[TO DO] Please write the following entries out once more, exactly.

[DATA FOR THIS TASK]
=== Begin Enclosure ===

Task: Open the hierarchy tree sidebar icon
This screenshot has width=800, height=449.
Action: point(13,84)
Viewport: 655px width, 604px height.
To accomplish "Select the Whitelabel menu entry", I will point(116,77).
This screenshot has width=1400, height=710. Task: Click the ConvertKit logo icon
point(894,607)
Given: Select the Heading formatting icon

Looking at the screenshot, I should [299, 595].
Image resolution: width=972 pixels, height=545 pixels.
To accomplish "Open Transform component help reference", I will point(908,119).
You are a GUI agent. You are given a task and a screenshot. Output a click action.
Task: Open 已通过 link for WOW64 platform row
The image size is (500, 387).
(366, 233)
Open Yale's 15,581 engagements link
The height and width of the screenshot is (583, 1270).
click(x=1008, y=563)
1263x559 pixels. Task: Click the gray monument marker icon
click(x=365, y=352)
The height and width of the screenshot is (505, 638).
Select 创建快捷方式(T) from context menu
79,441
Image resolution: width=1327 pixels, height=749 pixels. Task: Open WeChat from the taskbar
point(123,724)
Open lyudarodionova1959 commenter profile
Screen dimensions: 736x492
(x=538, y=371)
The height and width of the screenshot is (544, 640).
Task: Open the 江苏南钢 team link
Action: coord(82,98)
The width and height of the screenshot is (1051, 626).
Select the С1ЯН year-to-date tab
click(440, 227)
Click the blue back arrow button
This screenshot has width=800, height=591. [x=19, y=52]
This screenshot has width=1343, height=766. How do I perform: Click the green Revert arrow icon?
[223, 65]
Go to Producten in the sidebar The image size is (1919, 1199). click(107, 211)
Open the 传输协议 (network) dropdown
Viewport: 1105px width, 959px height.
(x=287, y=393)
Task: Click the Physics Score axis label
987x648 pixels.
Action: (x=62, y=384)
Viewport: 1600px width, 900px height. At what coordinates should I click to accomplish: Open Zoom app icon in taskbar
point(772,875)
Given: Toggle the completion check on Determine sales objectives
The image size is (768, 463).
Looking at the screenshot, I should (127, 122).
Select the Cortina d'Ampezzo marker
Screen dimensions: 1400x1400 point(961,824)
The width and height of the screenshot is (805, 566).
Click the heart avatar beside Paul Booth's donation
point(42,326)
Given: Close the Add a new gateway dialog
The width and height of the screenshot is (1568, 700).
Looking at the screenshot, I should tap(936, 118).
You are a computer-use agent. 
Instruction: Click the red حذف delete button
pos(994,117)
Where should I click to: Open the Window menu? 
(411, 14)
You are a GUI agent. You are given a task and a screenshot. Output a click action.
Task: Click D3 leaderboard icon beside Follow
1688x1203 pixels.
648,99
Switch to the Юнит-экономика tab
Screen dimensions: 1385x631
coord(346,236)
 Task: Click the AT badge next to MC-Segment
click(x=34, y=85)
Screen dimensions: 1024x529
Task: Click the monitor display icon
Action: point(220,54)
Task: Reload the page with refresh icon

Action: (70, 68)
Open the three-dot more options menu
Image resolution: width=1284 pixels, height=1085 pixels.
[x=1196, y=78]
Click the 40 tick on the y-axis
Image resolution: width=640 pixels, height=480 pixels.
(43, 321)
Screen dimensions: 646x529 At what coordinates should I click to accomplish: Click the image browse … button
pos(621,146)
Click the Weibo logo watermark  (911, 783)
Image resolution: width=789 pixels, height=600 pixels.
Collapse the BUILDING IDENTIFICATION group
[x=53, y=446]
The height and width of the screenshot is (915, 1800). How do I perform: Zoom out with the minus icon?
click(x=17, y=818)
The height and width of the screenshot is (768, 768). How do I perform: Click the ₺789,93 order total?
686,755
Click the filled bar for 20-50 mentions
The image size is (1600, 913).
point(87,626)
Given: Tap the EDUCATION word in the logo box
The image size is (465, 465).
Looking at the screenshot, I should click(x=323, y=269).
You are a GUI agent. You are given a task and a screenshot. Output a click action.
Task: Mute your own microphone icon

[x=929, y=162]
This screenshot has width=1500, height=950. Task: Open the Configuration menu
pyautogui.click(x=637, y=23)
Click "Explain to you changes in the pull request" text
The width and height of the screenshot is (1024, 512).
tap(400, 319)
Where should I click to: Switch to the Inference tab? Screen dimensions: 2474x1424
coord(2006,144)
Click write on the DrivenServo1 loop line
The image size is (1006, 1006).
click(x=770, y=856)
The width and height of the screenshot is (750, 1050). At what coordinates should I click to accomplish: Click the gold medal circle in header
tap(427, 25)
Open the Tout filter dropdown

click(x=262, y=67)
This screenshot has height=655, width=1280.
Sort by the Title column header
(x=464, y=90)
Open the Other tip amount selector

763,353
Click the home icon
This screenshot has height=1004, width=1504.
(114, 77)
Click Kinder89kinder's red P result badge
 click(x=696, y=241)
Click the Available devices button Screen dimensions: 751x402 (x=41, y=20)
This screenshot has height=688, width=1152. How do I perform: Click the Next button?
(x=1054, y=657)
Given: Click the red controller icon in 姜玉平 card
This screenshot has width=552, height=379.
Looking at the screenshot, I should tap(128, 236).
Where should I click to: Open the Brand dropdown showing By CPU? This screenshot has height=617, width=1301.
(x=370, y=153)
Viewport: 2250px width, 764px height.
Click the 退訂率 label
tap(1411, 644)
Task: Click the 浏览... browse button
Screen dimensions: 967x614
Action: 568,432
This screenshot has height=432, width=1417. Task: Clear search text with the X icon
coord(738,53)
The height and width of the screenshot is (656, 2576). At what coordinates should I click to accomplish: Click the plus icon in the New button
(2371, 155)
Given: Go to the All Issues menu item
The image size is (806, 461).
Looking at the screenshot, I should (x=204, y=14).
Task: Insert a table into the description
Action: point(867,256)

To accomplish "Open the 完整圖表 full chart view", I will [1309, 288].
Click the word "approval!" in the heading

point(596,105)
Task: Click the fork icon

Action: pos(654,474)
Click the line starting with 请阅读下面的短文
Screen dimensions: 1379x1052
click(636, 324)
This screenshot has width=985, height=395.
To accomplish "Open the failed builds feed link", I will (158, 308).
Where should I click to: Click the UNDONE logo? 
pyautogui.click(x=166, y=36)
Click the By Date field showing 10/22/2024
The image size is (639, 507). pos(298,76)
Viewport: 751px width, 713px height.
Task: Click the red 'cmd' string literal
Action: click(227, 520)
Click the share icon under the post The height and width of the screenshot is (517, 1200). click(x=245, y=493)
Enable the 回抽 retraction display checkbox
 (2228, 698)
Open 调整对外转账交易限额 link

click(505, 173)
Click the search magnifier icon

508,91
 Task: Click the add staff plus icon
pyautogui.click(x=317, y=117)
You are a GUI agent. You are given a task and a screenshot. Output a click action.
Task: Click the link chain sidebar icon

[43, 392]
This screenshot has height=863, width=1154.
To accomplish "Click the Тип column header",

=== End Enclosure ===

[SOLUTION TO THE EXERCISE]
Task: Open the hierarchy tree sidebar icon
This screenshot has width=800, height=449.
Action: point(13,84)
Viewport: 655px width, 604px height.
To accomplish "Select the Whitelabel menu entry", I will point(116,77).
This screenshot has width=1400, height=710. Task: Click the ConvertKit logo icon
point(894,607)
Given: Select the Heading formatting icon

Looking at the screenshot, I should [299, 595].
Image resolution: width=972 pixels, height=545 pixels.
To accomplish "Open Transform component help reference", I will point(908,119).
You are a GUI agent. You are given a task and a screenshot. Output a click action.
Task: Open 已通过 link for WOW64 platform row
The image size is (500, 387).
(366, 233)
Open Yale's 15,581 engagements link
The height and width of the screenshot is (583, 1270).
click(x=1008, y=563)
1263x559 pixels. Task: Click the gray monument marker icon
click(x=365, y=352)
The height and width of the screenshot is (505, 638).
Select 创建快捷方式(T) from context menu
79,441
Image resolution: width=1327 pixels, height=749 pixels. Task: Open WeChat from the taskbar
point(123,724)
Open lyudarodionova1959 commenter profile
Screen dimensions: 736x492
(x=538, y=371)
The height and width of the screenshot is (544, 640).
Task: Open the 江苏南钢 team link
Action: coord(82,98)
The width and height of the screenshot is (1051, 626).
Select the С1ЯН year-to-date tab
click(440, 227)
Click the blue back arrow button
This screenshot has width=800, height=591. [x=19, y=52]
This screenshot has width=1343, height=766. How do I perform: Click the green Revert arrow icon?
[223, 65]
Go to Producten in the sidebar The image size is (1919, 1199). click(107, 211)
Open the 传输协议 (network) dropdown
Viewport: 1105px width, 959px height.
(x=287, y=393)
Task: Click the Physics Score axis label
987x648 pixels.
Action: (x=62, y=384)
Viewport: 1600px width, 900px height. At what coordinates should I click to accomplish: Open Zoom app icon in taskbar
point(772,875)
Given: Toggle the completion check on Determine sales objectives
The image size is (768, 463).
Looking at the screenshot, I should (127, 122).
Select the Cortina d'Ampezzo marker
Screen dimensions: 1400x1400 point(961,824)
The width and height of the screenshot is (805, 566).
Click the heart avatar beside Paul Booth's donation
point(42,326)
Given: Close the Add a new gateway dialog
The width and height of the screenshot is (1568, 700).
Looking at the screenshot, I should tap(936, 118).
You are a computer-use agent. 
Instruction: Click the red حذف delete button
pos(994,117)
Where should I click to: Open the Window menu? 
(411, 14)
You are a GUI agent. You are given a task and a screenshot. Output a click action.
Task: Click D3 leaderboard icon beside Follow
1688x1203 pixels.
648,99
Switch to the Юнит-экономика tab
Screen dimensions: 1385x631
coord(346,236)
 Task: Click the AT badge next to MC-Segment
click(x=34, y=85)
Screen dimensions: 1024x529
Task: Click the monitor display icon
Action: point(220,54)
Task: Reload the page with refresh icon

Action: (70, 68)
Open the three-dot more options menu
Image resolution: width=1284 pixels, height=1085 pixels.
[x=1196, y=78]
Click the 40 tick on the y-axis
Image resolution: width=640 pixels, height=480 pixels.
(43, 321)
Screen dimensions: 646x529 At what coordinates should I click to accomplish: Click the image browse … button
pos(621,146)
Click the Weibo logo watermark  (911, 783)
Image resolution: width=789 pixels, height=600 pixels.
Collapse the BUILDING IDENTIFICATION group
[x=53, y=446]
The height and width of the screenshot is (915, 1800). How do I perform: Zoom out with the minus icon?
click(x=17, y=818)
The height and width of the screenshot is (768, 768). How do I perform: Click the ₺789,93 order total?
686,755
Click the filled bar for 20-50 mentions
The image size is (1600, 913).
point(87,626)
Given: Tap the EDUCATION word in the logo box
The image size is (465, 465).
Looking at the screenshot, I should click(x=323, y=269).
You are a GUI agent. You are given a task and a screenshot. Output a click action.
Task: Mute your own microphone icon

[x=929, y=162]
This screenshot has width=1500, height=950. Task: Open the Configuration menu
pyautogui.click(x=637, y=23)
Click "Explain to you changes in the pull request" text
The width and height of the screenshot is (1024, 512).
tap(400, 319)
Where should I click to: Switch to the Inference tab? Screen dimensions: 2474x1424
coord(2006,144)
Click write on the DrivenServo1 loop line
The image size is (1006, 1006).
click(x=770, y=856)
The width and height of the screenshot is (750, 1050). At what coordinates should I click to accomplish: Click the gold medal circle in header
tap(427, 25)
Open the Tout filter dropdown

click(x=262, y=67)
This screenshot has height=655, width=1280.
Sort by the Title column header
(x=464, y=90)
Open the Other tip amount selector

763,353
Click the home icon
This screenshot has height=1004, width=1504.
(114, 77)
Click Kinder89kinder's red P result badge
 click(x=696, y=241)
Click the Available devices button Screen dimensions: 751x402 (x=41, y=20)
This screenshot has height=688, width=1152. How do I perform: Click the Next button?
(x=1054, y=657)
Given: Click the red controller icon in 姜玉平 card
This screenshot has width=552, height=379.
Looking at the screenshot, I should tap(128, 236).
Where should I click to: Open the Brand dropdown showing By CPU? This screenshot has height=617, width=1301.
(x=370, y=153)
Viewport: 2250px width, 764px height.
Click the 退訂率 label
tap(1411, 644)
Task: Click the 浏览... browse button
Screen dimensions: 967x614
Action: 568,432
This screenshot has height=432, width=1417. Task: Clear search text with the X icon
coord(738,53)
The height and width of the screenshot is (656, 2576). At what coordinates should I click to accomplish: Click the plus icon in the New button
(2371, 155)
Given: Go to the All Issues menu item
The image size is (806, 461).
Looking at the screenshot, I should (x=204, y=14).
Task: Insert a table into the description
Action: point(867,256)

To accomplish "Open the 完整圖表 full chart view", I will [1309, 288].
Click the word "approval!" in the heading

point(596,105)
Task: Click the fork icon

Action: pos(654,474)
Click the line starting with 请阅读下面的短文
Screen dimensions: 1379x1052
click(636, 324)
This screenshot has width=985, height=395.
To accomplish "Open the failed builds feed link", I will (158, 308).
Where should I click to: Click the UNDONE logo? 
pyautogui.click(x=166, y=36)
Click the By Date field showing 10/22/2024
The image size is (639, 507). pos(298,76)
Viewport: 751px width, 713px height.
Task: Click the red 'cmd' string literal
Action: click(227, 520)
Click the share icon under the post The height and width of the screenshot is (517, 1200). click(x=245, y=493)
Enable the 回抽 retraction display checkbox
 (2228, 698)
Open 调整对外转账交易限额 link

click(505, 173)
Click the search magnifier icon

508,91
 Task: Click the add staff plus icon
pyautogui.click(x=317, y=117)
You are a GUI agent. You are given a task and a screenshot. Output a click action.
Task: Click the link chain sidebar icon

[43, 392]
This screenshot has height=863, width=1154.
To accomplish "Click the Тип column header",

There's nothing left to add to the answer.